Please rewrite every line of the records below as a numbered list, leaving out the blank lines.

:: DATA EXCERPTS

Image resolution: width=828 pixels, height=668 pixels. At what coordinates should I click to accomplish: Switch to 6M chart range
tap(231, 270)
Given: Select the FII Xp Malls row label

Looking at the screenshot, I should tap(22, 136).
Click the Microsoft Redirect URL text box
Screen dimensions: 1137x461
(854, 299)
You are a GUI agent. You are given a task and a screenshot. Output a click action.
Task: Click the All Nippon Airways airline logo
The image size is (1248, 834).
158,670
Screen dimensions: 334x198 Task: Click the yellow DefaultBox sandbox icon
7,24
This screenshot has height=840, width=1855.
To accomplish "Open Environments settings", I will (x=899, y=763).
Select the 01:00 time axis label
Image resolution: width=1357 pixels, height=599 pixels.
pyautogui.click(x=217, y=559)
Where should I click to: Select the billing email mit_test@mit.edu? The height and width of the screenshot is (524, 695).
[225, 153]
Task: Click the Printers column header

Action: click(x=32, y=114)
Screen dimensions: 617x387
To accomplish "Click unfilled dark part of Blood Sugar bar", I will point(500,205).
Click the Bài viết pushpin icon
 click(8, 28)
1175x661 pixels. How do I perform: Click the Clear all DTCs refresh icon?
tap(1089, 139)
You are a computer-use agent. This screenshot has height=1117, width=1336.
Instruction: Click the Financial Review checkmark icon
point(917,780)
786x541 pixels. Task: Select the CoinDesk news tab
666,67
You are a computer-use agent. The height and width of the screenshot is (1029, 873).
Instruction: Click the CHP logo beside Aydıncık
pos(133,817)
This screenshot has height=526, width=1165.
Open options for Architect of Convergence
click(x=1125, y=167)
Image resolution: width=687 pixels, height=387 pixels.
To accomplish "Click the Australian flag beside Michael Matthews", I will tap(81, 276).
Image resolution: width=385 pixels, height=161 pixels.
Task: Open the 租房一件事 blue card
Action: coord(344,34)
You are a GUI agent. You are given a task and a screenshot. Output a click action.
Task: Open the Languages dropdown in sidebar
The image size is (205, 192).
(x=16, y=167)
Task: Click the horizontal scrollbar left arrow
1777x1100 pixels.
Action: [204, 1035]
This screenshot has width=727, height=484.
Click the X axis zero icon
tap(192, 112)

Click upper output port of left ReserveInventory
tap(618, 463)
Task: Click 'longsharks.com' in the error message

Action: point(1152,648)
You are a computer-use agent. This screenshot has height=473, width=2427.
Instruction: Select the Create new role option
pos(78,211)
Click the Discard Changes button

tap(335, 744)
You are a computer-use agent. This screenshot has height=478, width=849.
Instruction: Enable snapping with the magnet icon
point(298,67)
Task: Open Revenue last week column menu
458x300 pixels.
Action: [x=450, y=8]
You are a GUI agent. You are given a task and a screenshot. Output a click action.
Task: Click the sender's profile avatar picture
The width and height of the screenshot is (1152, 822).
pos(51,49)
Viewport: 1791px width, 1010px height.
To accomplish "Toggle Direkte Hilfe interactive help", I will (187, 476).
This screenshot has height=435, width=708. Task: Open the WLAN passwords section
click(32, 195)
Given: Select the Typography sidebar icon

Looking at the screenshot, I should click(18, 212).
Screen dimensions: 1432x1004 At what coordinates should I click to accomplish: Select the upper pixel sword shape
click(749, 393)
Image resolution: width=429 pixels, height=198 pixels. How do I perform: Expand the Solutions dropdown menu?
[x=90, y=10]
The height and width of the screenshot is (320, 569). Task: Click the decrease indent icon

::::

## COMPLETE ANSWER
1. Image resolution: width=828 pixels, height=668 pixels. At what coordinates should I click to accomplish: Switch to 6M chart range
2. tap(231, 270)
3. Given: Select the FII Xp Malls row label
4. Looking at the screenshot, I should tap(22, 136).
5. Click the Microsoft Redirect URL text box
6. Screen dimensions: 1137x461
7. (854, 299)
8. You are a GUI agent. You are given a task and a screenshot. Output a click action.
9. Task: Click the All Nippon Airways airline logo
10. The image size is (1248, 834).
11. 158,670
12. Screen dimensions: 334x198 Task: Click the yellow DefaultBox sandbox icon
13. 7,24
14. This screenshot has height=840, width=1855.
15. To accomplish "Open Environments settings", I will (x=899, y=763).
16. Select the 01:00 time axis label
17. Image resolution: width=1357 pixels, height=599 pixels.
18. pyautogui.click(x=217, y=559)
19. Where should I click to: Select the billing email mit_test@mit.edu? The height and width of the screenshot is (524, 695).
20. [225, 153]
21. Task: Click the Printers column header
22. Action: click(x=32, y=114)
23. Screen dimensions: 617x387
24. To accomplish "Click unfilled dark part of Blood Sugar bar", I will point(500,205).
25. Click the Bài viết pushpin icon
26.  click(8, 28)
27. 1175x661 pixels. How do I perform: Click the Clear all DTCs refresh icon?
28. tap(1089, 139)
29. You are a computer-use agent. This screenshot has height=1117, width=1336.
30. Instruction: Click the Financial Review checkmark icon
31. point(917,780)
32. 786x541 pixels. Task: Select the CoinDesk news tab
33. 666,67
34. You are a computer-use agent. The height and width of the screenshot is (1029, 873).
35. Instruction: Click the CHP logo beside Aydıncık
36. pos(133,817)
37. This screenshot has height=526, width=1165.
38. Open options for Architect of Convergence
39. click(x=1125, y=167)
40. Image resolution: width=687 pixels, height=387 pixels.
41. To accomplish "Click the Australian flag beside Michael Matthews", I will tap(81, 276).
42. Image resolution: width=385 pixels, height=161 pixels.
43. Task: Open the 租房一件事 blue card
44. Action: coord(344,34)
45. You are a GUI agent. You are given a task and a screenshot. Output a click action.
46. Task: Open the Languages dropdown in sidebar
47. The image size is (205, 192).
48. (x=16, y=167)
49. Task: Click the horizontal scrollbar left arrow
50. 1777x1100 pixels.
51. Action: [204, 1035]
52. This screenshot has width=727, height=484.
53. Click the X axis zero icon
54. tap(192, 112)
55. Click upper output port of left ReserveInventory
56. tap(618, 463)
57. Task: Click 'longsharks.com' in the error message
58. Action: point(1152,648)
59. You are a computer-use agent. This screenshot has height=473, width=2427.
60. Instruction: Select the Create new role option
61. pos(78,211)
62. Click the Discard Changes button
63. tap(335, 744)
64. You are a computer-use agent. This screenshot has height=478, width=849.
65. Instruction: Enable snapping with the magnet icon
66. point(298,67)
67. Task: Open Revenue last week column menu
68. 458x300 pixels.
69. Action: [x=450, y=8]
70. You are a GUI agent. You are given a task and a screenshot. Output a click action.
71. Task: Click the sender's profile avatar picture
72. The width and height of the screenshot is (1152, 822).
73. pos(51,49)
74. Viewport: 1791px width, 1010px height.
75. To accomplish "Toggle Direkte Hilfe interactive help", I will (187, 476).
76. This screenshot has height=435, width=708. Task: Open the WLAN passwords section
77. click(32, 195)
78. Given: Select the Typography sidebar icon
79. Looking at the screenshot, I should click(18, 212).
80. Screen dimensions: 1432x1004 At what coordinates should I click to accomplish: Select the upper pixel sword shape
81. click(749, 393)
82. Image resolution: width=429 pixels, height=198 pixels. How do I perform: Expand the Solutions dropdown menu?
83. [x=90, y=10]
84. The height and width of the screenshot is (320, 569). Task: Click the decrease indent icon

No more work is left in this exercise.